NICE is an interagency effort coordinated by the National Institute of Standards and Technology (NIST) and focused on cybersecurity awareness, education, training and professional development. NICE activities include increasing cybersecurity awareness for children and adults of all ages, promoting community college and university-level programs in cybersecurity, and expanding professional training opportunities.
The new document, the NICE Cybersecurity Workforce Framework, was created by the NICE group responsible for creating and maintaining a highly skilled workforce to meet the nation's computer security needs. Over 20 participating agencies contributed to the group's efforts.
"One thing NICE has found is that there has not been a consistent way to define or describe cybersecurity work across the federal workforce," says NICE Lead Ernest McDuffie. Cybersecurity professionals previously have not fit into the standard occupations, job titles, position descriptions and the federal job classification and job grading system managed by the Office of Personnel Management (OPM).

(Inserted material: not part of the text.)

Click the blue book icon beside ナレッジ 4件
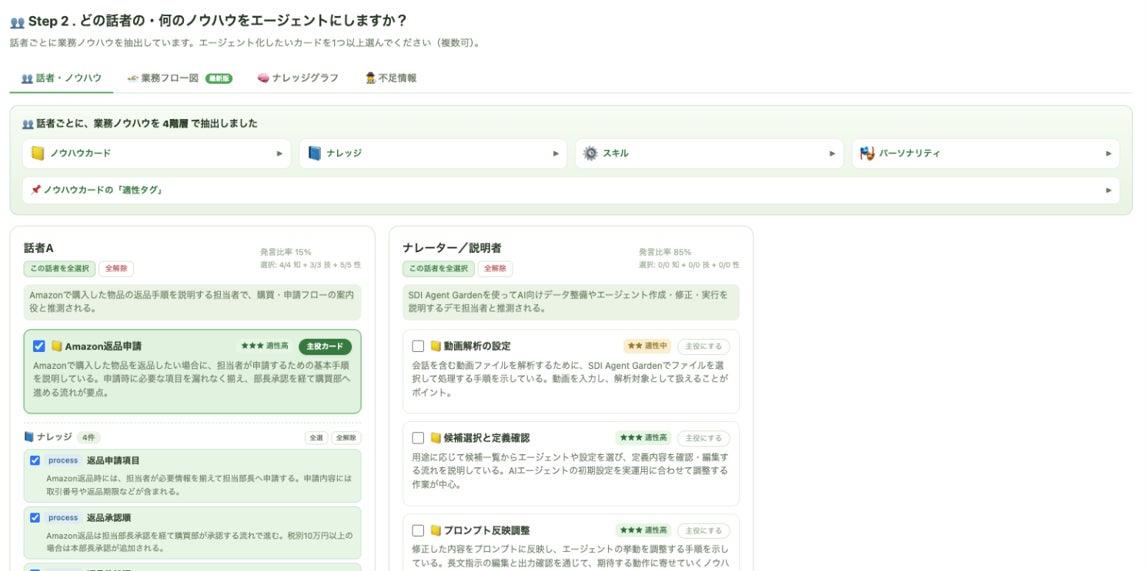The width and height of the screenshot is (1146, 571). point(29,437)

Not having a common language to discuss and understand the work and skill requirements hinders federal employers in setting basic requirements, identifying skill gaps and providing training and professional development opportunities for their workforce. "Other professions have organized their specialties, and now it is time for a common set of definitions for the cybersecurity workforce," said McDuffie.

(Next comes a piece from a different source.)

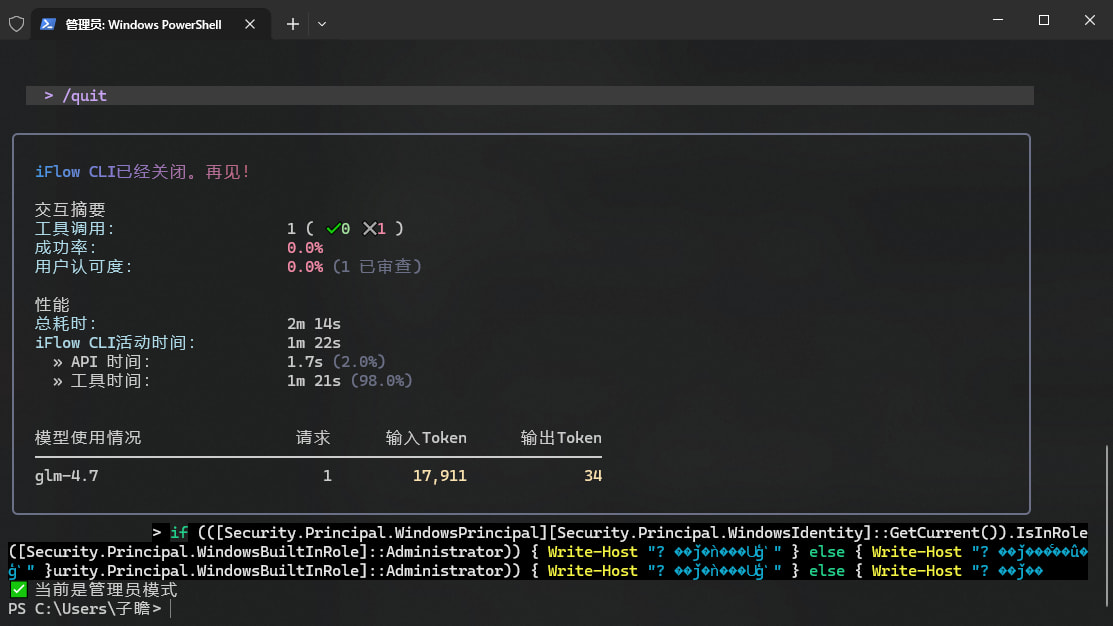This screenshot has height=626, width=1113.
Task: Click the green check in 工具调用 row
Action: pyautogui.click(x=334, y=229)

The NICE Cybersecurity Workforce Framework provides a working taxonomy, or vocabulary, that is designed to fit into any organization's existing occupational structure. The framework is based on information gathered from federal agencies through two years of surveys and workshops by OPM, a major Department of Defense study of the cybersecurity workforce and a study by the Federal CIO Council.
In opening the draft document up for public comment, NICE hopes to refine the framework so that it can be useful in both the public and private sectors to better protect the nation from escalating cybersecurity threats. Authors also want the framework to address emerging work requirements to help ensure the nation has the skills to meet them. The authors are requesting input from all of the nation's cybersecurity stakeholders including academia, professionals, not-for-profit organizations and private industry.

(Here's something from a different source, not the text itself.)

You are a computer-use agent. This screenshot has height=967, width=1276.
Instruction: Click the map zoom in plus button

The framework organizes cybersecurity work into high-level categories ranging from the design, operation and maintenance of cybersecurity systems to incident response, information gathering and analysis. The structure is based on job analyses and groups together work and workers that share common major functions, regardless of job title.
To read the document and provide comments, go to http://niccs.us-cert.gov/research/national-cybersecurity-workforce-framework. The webpage also provides a template for comments, which are due Dec. 16, 2011.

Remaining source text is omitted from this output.